Michel Leiris
L'âge d'homme
Collection Blanche
Gallimard
Parution
«Si l’on s’en tient à la frontière tracée dans le temps de chacun de ses ressortissants par la légalité française – règle à quoi sa naissance a voulu qu’il fût soumis – c’est en 1922 que l’auteur de L’âge d’homme a atteint ce tournant de la vie qui lui a inspiré le titre de son livre. En 1922 : quatre ans après la guerre, qu’il avait traversée, comme tant d’autres garçons de sa génération, en n’y voyant guère que de longues vacances, suivant l’expression de l’un d’eux.
Dès 1922, il se faisait peu d’illusions sur la réalité du lien qui, théoriquement, devrait unir à la majorité légale une maturité effective.
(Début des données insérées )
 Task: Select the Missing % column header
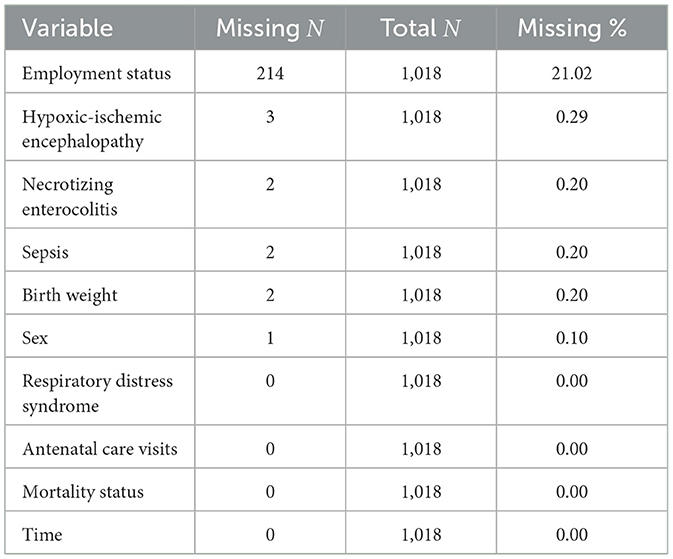[x=572, y=28]
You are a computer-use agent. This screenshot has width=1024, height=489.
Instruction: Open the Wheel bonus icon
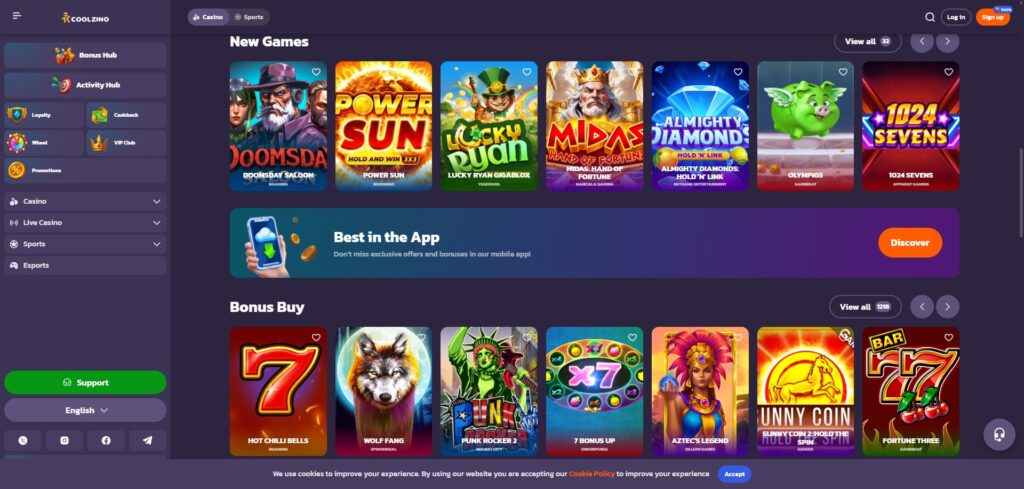pos(17,142)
En 1935, quand il mit le point final à son livre, sans doute s’imagina-t-il que son existence avait déjà passé par des détours suffisants pour qu’il pût se targuer, enfin, d’être dans l’âge viril. En notre année 39 où les jeunes gens de l’après-guerre voient décidément chanceler cet édifice de facilité dans lequel ils désespéraient en s’efforçant d’y mettre, en même temps qu’une authentique ferveur, une si terrible distinction, l’auteur avoue sans fard que son véritable «âge d’homme» lui reste encore à écrire, quand il aura subi, sous une forme ou sous une autre, la même amère épreuve qu’avaient affrontée ses aînés.
Pour légèrement fondé que lui semble, aujourd’hui, le titre de son livre, l’auteur a jugé bon de le maintenir, estimant que, tout compte fait, il n’en dément pas l’ultime propos : recherche d’une plénitude vitale, qui ne saurait s’obtenir avant une catharsis, une liquidation, dont l’activité littéraire – et particulièrement la littérature dite «de confession»» – apparaît l’un des plus commodes instruments.
Entre tant de romans autobiographiques, journaux intimes, souvenirs, confessions, qui connaissent depuis quelques années une vogue si extraordinaire (comme si, de l’œuvre littéraire, on négligeait ce qui est création pour ne plus l’envisager que sous l’angle de l’expression et regarder, plutôt que l’objet fabriqué, l’homme qui se cache – ou se montre – derrière), L’âge d’homme vient donc se proposer, sans que son auteur veuille se prévaloir d’autre chose que d’avoir tenté de parler de lui-même avec le maximum de lucidité et de sincérité.
Un problème le tourmentait, qui lui donnait mauvaise conscience et l’empêchait d’écrire : ce qui se passe dans le domaine de l’écriture n’est-il pas dénué de valeur si cela reste «esthétique», anodin, dépourvu de sanction, s’il n’y a rien, dans le fait d’écrire une œuvre, qui soit un équivalent (et ici intervient l’une des images les plus chères à l’auteur) de ce qu’est pour le torero la corne acérée du taureau, qui seule – en raison de la menace matérielle qu’elle recèle – confère une réalité humaine à son art, l’empêche d’être autre chose que grâces vaines de ballerine?
Mettre à nu certaines obsessions d’ordre sentimental ou sexuel, confesser publiquement certaines des déficiences ou des lâchetés qui lui font le plus honte, tel fut pour l’auteur le moyen – grossier sans doute, mais qu’il livre à d’autres en espérant le voir amender – d’introduire ne fût-ce que l’ombre d’une corne de taureau dans une œuvre littéraire.»